Translation:The children pretend that they are Vikings.
In this specific context, children playing pretend, it's not uncommon to hear "the children play doctor" or "the children are playing cops and robbers". My first instinct was to say "the children are playing Vikings", but obviously that's not going to agree grammatically. "The children pretend that they are Vikings" is an acceptable translation, but I wouldn't actually say it in a conversation. Not the best example for an educational tool I don't think.
The preferred answer is grammatically fine, but is neither the most faithful nor the most natural translation of the Swedish.
If my children were engaged in the activity described by the Swedish, the thought that would immediately spring to mind as a native speaker of British English is:
The children are playing at being Vikings.
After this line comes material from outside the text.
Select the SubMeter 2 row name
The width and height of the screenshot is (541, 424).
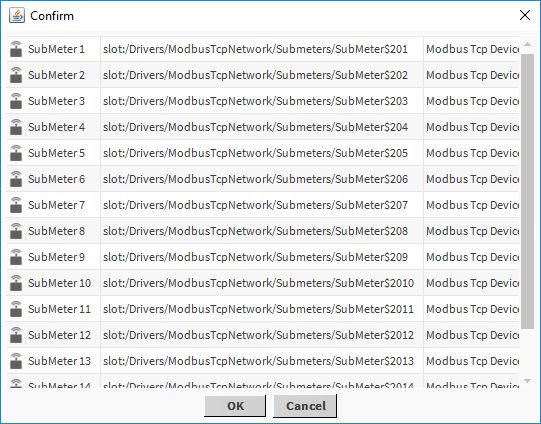(57, 75)
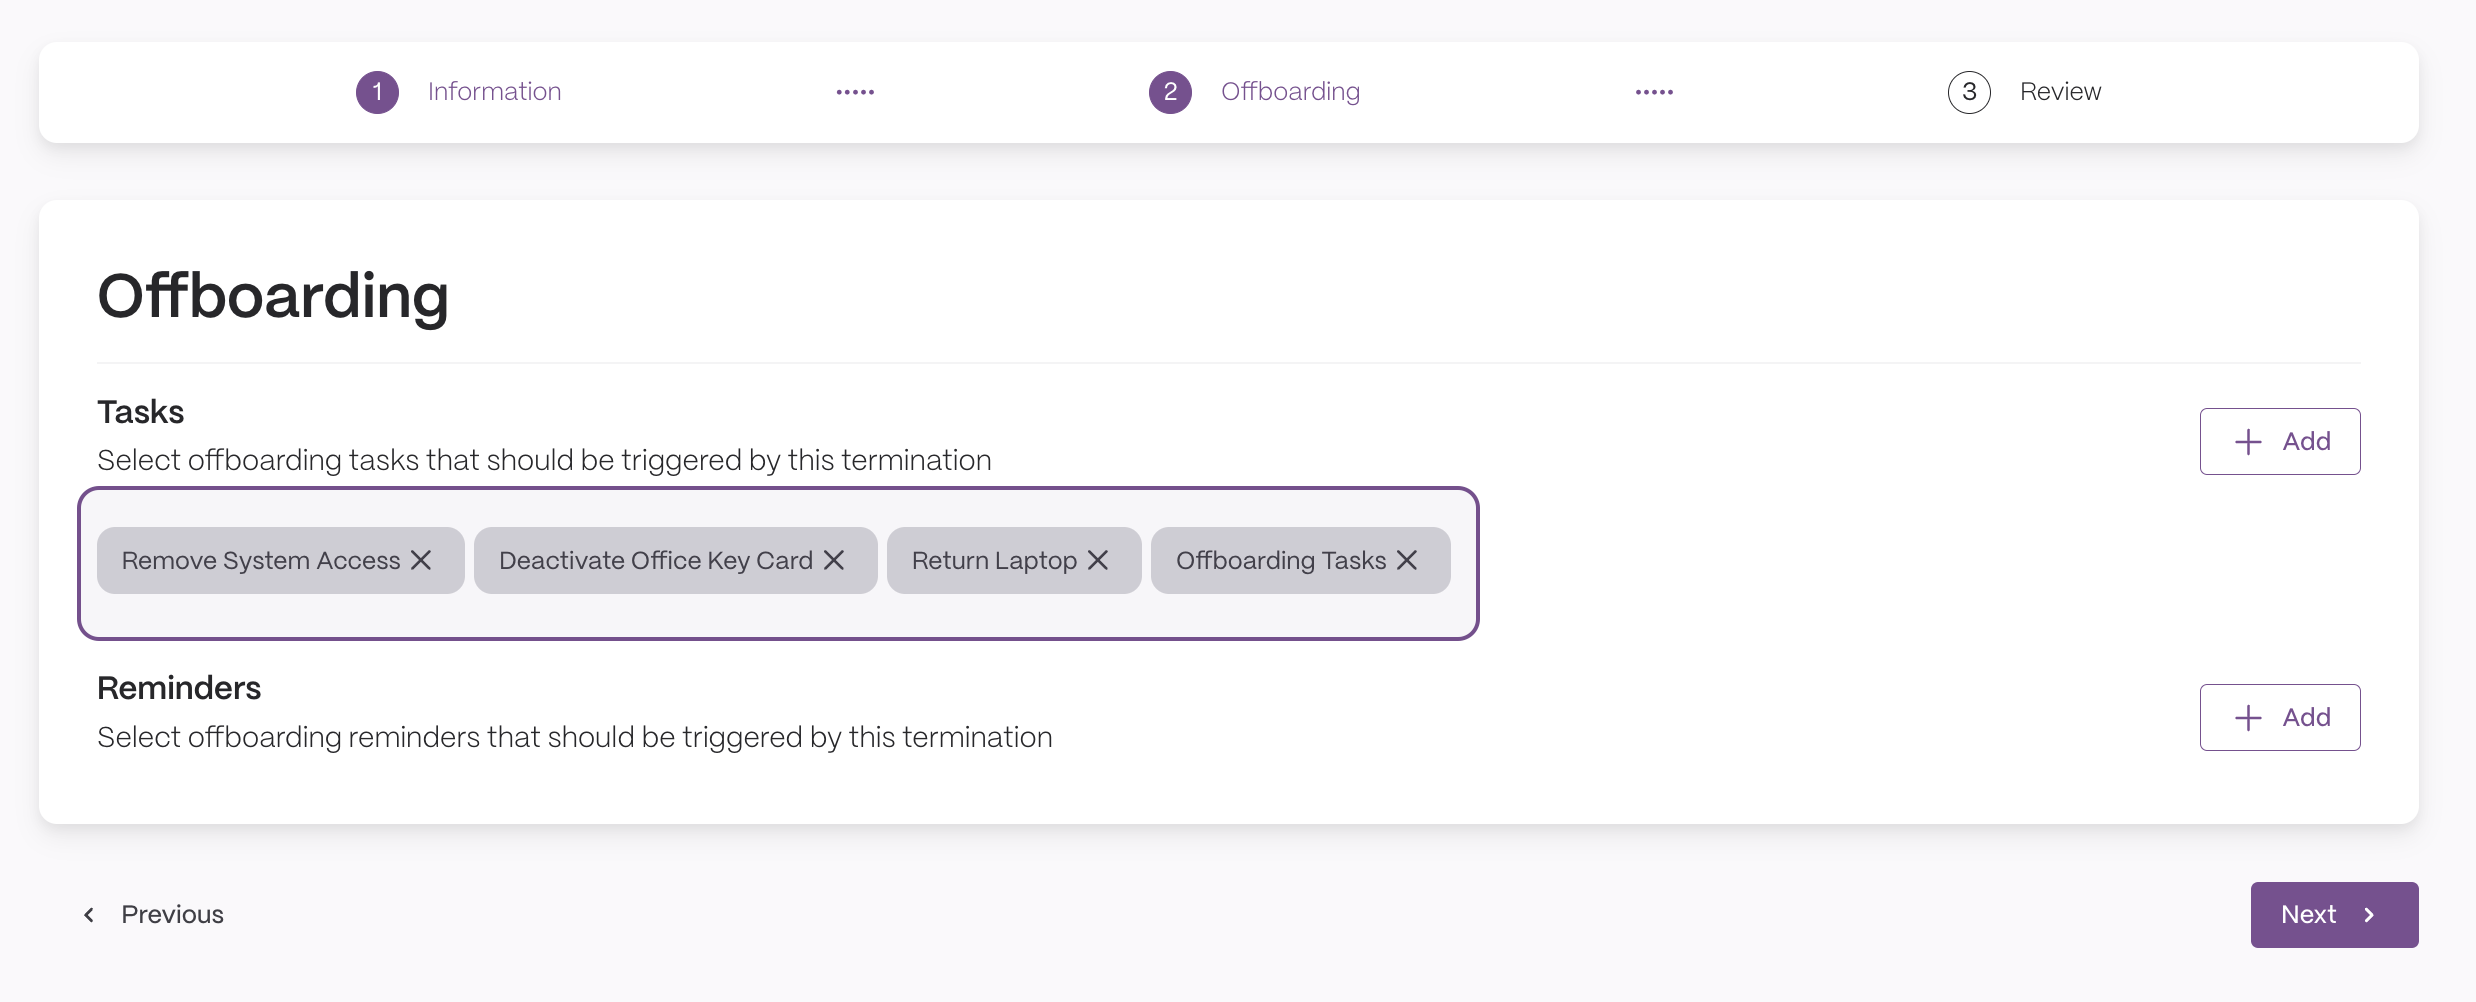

Pretending to be Vikings just doesn't convey the same nuance of playfulness at all, since it's not hard to imagine a situation, such as a school project, whereby children pretended to be Vikings without there being an implication of being at play.
Literal translation would be "the children play that they are Vikings", which would be understood in English but not sound 100% natural. Personally I would say either "the children pretend to be Vikings" or "the children play at being Vikings" (though that last one sounds quite stilted or old fashioned sometimes)
Is it necessary to say “... leker att de är vikingar”? Or would Swedes colloquially say things like “Barnen leker vikingar.”? I understand that this isn’t what we are intended to learn here but in my native German and in English I would just say “Die Kinder spielen Wikinger”/“The children play Vikings”. I imagine me visiting my Swedish acquaintances and asking “Vad gör barnen?” What would they probably answer?